Saved data entries:
>>>

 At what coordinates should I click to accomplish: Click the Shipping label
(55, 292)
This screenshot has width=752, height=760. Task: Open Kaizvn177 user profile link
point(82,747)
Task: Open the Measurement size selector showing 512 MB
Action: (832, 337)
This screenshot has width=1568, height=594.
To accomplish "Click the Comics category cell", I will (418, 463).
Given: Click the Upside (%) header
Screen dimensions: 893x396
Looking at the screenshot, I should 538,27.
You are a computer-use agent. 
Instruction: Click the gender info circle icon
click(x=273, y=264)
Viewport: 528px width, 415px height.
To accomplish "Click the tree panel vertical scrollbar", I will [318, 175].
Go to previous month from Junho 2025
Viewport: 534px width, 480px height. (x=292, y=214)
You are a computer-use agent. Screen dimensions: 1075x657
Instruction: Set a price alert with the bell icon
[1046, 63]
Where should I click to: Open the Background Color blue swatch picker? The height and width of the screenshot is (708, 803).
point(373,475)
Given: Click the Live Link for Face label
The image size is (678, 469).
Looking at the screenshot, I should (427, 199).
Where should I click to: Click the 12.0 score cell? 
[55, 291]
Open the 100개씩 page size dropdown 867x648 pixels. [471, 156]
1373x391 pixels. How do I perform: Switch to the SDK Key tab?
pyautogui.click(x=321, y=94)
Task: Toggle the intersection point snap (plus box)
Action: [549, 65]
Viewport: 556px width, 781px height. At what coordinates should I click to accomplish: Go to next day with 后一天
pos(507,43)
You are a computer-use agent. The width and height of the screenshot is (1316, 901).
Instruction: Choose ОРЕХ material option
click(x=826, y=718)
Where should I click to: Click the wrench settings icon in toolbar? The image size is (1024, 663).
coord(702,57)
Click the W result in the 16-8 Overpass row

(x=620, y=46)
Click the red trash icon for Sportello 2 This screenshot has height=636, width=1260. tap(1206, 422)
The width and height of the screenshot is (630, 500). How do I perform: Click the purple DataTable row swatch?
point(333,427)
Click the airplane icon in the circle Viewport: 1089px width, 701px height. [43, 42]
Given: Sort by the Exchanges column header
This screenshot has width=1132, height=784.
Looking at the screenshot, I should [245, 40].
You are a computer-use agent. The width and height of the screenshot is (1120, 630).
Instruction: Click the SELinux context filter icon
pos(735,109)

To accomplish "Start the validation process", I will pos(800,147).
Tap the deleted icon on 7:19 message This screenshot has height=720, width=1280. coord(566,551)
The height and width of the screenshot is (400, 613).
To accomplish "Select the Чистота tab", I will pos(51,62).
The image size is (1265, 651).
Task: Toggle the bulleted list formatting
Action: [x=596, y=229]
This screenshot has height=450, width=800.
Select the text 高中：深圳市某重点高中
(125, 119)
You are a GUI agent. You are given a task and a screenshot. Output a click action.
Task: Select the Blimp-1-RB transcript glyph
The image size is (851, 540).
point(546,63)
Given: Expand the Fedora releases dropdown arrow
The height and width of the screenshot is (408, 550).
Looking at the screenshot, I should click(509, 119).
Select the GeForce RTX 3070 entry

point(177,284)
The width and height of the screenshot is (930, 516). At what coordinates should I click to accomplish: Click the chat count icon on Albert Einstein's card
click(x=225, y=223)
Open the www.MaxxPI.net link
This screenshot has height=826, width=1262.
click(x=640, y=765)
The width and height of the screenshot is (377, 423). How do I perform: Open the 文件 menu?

<<<

* **Work to be completed**
What is needed is an exact copy of all the entries.

* **Final answer**
 At what coordinates should I click to accomplish: Click the Shipping label
(55, 292)
This screenshot has width=752, height=760. Task: Open Kaizvn177 user profile link
point(82,747)
Task: Open the Measurement size selector showing 512 MB
Action: (832, 337)
This screenshot has width=1568, height=594.
To accomplish "Click the Comics category cell", I will (418, 463).
Given: Click the Upside (%) header
Screen dimensions: 893x396
Looking at the screenshot, I should 538,27.
You are a computer-use agent. 
Instruction: Click the gender info circle icon
click(x=273, y=264)
Viewport: 528px width, 415px height.
To accomplish "Click the tree panel vertical scrollbar", I will [318, 175].
Go to previous month from Junho 2025
Viewport: 534px width, 480px height. (x=292, y=214)
You are a computer-use agent. Screen dimensions: 1075x657
Instruction: Set a price alert with the bell icon
[1046, 63]
Where should I click to: Open the Background Color blue swatch picker? The height and width of the screenshot is (708, 803).
point(373,475)
Given: Click the Live Link for Face label
The image size is (678, 469).
Looking at the screenshot, I should (427, 199).
Where should I click to: Click the 12.0 score cell? 
[55, 291]
Open the 100개씩 page size dropdown 867x648 pixels. [471, 156]
1373x391 pixels. How do I perform: Switch to the SDK Key tab?
pyautogui.click(x=321, y=94)
Task: Toggle the intersection point snap (plus box)
Action: [549, 65]
Viewport: 556px width, 781px height. At what coordinates should I click to accomplish: Go to next day with 后一天
pos(507,43)
You are a computer-use agent. The width and height of the screenshot is (1316, 901).
Instruction: Choose ОРЕХ material option
click(x=826, y=718)
Where should I click to: Click the wrench settings icon in toolbar? The image size is (1024, 663).
coord(702,57)
Click the W result in the 16-8 Overpass row

(x=620, y=46)
Click the red trash icon for Sportello 2 This screenshot has height=636, width=1260. tap(1206, 422)
The width and height of the screenshot is (630, 500). How do I perform: Click the purple DataTable row swatch?
point(333,427)
Click the airplane icon in the circle Viewport: 1089px width, 701px height. [43, 42]
Given: Sort by the Exchanges column header
This screenshot has width=1132, height=784.
Looking at the screenshot, I should [245, 40].
You are a computer-use agent. The width and height of the screenshot is (1120, 630).
Instruction: Click the SELinux context filter icon
pos(735,109)

To accomplish "Start the validation process", I will pos(800,147).
Tap the deleted icon on 7:19 message This screenshot has height=720, width=1280. coord(566,551)
The height and width of the screenshot is (400, 613).
To accomplish "Select the Чистота tab", I will pos(51,62).
The image size is (1265, 651).
Task: Toggle the bulleted list formatting
Action: [x=596, y=229]
This screenshot has height=450, width=800.
Select the text 高中：深圳市某重点高中
(125, 119)
You are a GUI agent. You are given a task and a screenshot. Output a click action.
Task: Select the Blimp-1-RB transcript glyph
The image size is (851, 540).
point(546,63)
Given: Expand the Fedora releases dropdown arrow
The height and width of the screenshot is (408, 550).
Looking at the screenshot, I should click(509, 119).
Select the GeForce RTX 3070 entry

point(177,284)
The width and height of the screenshot is (930, 516). At what coordinates should I click to accomplish: Click the chat count icon on Albert Einstein's card
click(x=225, y=223)
Open the www.MaxxPI.net link
This screenshot has height=826, width=1262.
click(x=640, y=765)
The width and height of the screenshot is (377, 423). How do I perform: Open the 文件 menu?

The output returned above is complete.